━━━━━ Texto de la página

Bastaría con que la penitenciaría diera luz verde, tras valorar su comportamiento, seguro que “impecable”, porque no tendrá mujeres alrededor para matarlas. Y digo que impecable basándome en mi experiencia de innumerables visitas a las penitenciarías de este país. Con algunas excepciones, asesinos del tipo de sospechoso no crean problema alguno.
A la hora de analizarle, también tendrían en cuenta que es padre de tres hijos y que lideró, junto con su esposa, una entrañable y exitosa recolecta de fondos para el tratamiento de cáncer del primogénito. Entonces interpretaba el papel de papá modélico.
Como Poulos ahora tiene 33 años, con 57 estaría de nuevo en la calle (en caso de ser declarado culpable), lo que representaría un nuevo peligro para la sociedad. Porque sujetos capaces de planear, ejecutar ese asesinato, tras propinar una paliza a su pareja, y luego deshacerse del cuerpo de la manera que vimos, no cambiarán nunca. Y si el ministro Néstor Osuna o un juez creen lo contrario, lo justo sería que los mandaran a su vecindario. Porque la mayoría de la sociedad no los querrían tener nunca cerca.
Lo mismo ocurrirá con una salida masiva de presos de diferentes delitos, a la que se opone, con toda razón, Claudia López. Salvando las distancias –no es lo mismo un asesino desalmado que un ladrón–, no deja de ser una quimera pensar que el Inpec podrá trasladar a sus puestos de trabajo y hacerles el seguimiento apropiado a los 6.895 reclusos que indica la alcaldesa.
Si está demostrado que son incapaces de monitorear a los que obtienen prisión domiciliaria y que con frecuencia los brazaletes electrónicos no funcionan, no puede el ministro de Justicia venir con el cuento de que habrá un eficiente control sobre las entradas y salidas de los internos ni garantizar la no reincidencia.
No cuentan con suficiente personal ni siquiera con medios de transporte, sin dejar de lado la indomable corrupción carcelaria, alimentada por la demencial proliferación de sindicatos en el Inpec.
No dudo de la buena intención de Osuna, como tampoco de su preocupante desconocimiento de ese otro país (equiparable al de algunos magistrados de la JEP), pero proponer descongestionar las cárceles promoviendo la impunidad a mansalva no resulta una salida ajustada a la realidad.

━━━━━━━━━━

## Problema 1
Según el texto sobre las cárceles, ¿cuántos reclusos indica la alcaldesa que el Inpec tendría que trasladar a sus puestos de trabajo y vigilar?
## Problema 2
Reproduce el fragmento del texto sobre las cárceles desde "Lo mismo ocurrirá" hasta "indica la alcaldesa.", ambos incluidos.
## Problema 3
Retoma el texto sobre las cárceles a partir de donde termina.

━━━━━ Datos proporcionados

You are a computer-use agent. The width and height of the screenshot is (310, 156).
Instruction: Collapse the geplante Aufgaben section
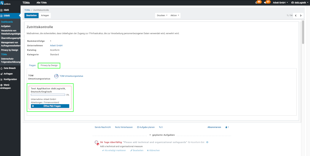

━━━━━━━━━━

## Resultado 1
6.895 reclusos.

## Resultado 2
Lo mismo ocurrirá con una salida masiva de presos de diferentes delitos, a la que se opone, con toda razón, Claudia López. Salvando las distancias –no es lo mismo un asesino desalmado que un ladrón–, no deja de ser una quimera pensar que el Inpec podrá trasladar a sus puestos de trabajo y hacerles el seguimiento apropiado a los 6.895 reclusos que indica la alcaldesa.

## Resultado 3
Y tiene gracia que siempre recurran a la generosidad de los grandes empresarios para contratar presos, desmovilizados y marginados de otra índole, y después los fustigue la izquierda haciéndolos responsables de todos los males sociales.
Que algo hay que hacer, y los Gobiernos, tanto el nacional como los locales, no pueden seguir mirando para otro lado, mientras cárceles, URI y estaciones de Policía siguen hacinadas a niveles inhumanos, es incontestable. Pero no es soltando miles de reclusos ni rebajando penas a los peores criminales ni derogando un largo listado de artículos del Código Penal.
Desaparecer, por ejemplo, el 237, referido al incesto, lanza un mensaje equívoco en un país en el que cada 20 minutos, en promedio, denuncian un abuso sexual contra un menor de edad, según Medicina Legal, y la mayoría los cometen en los entornos familiares.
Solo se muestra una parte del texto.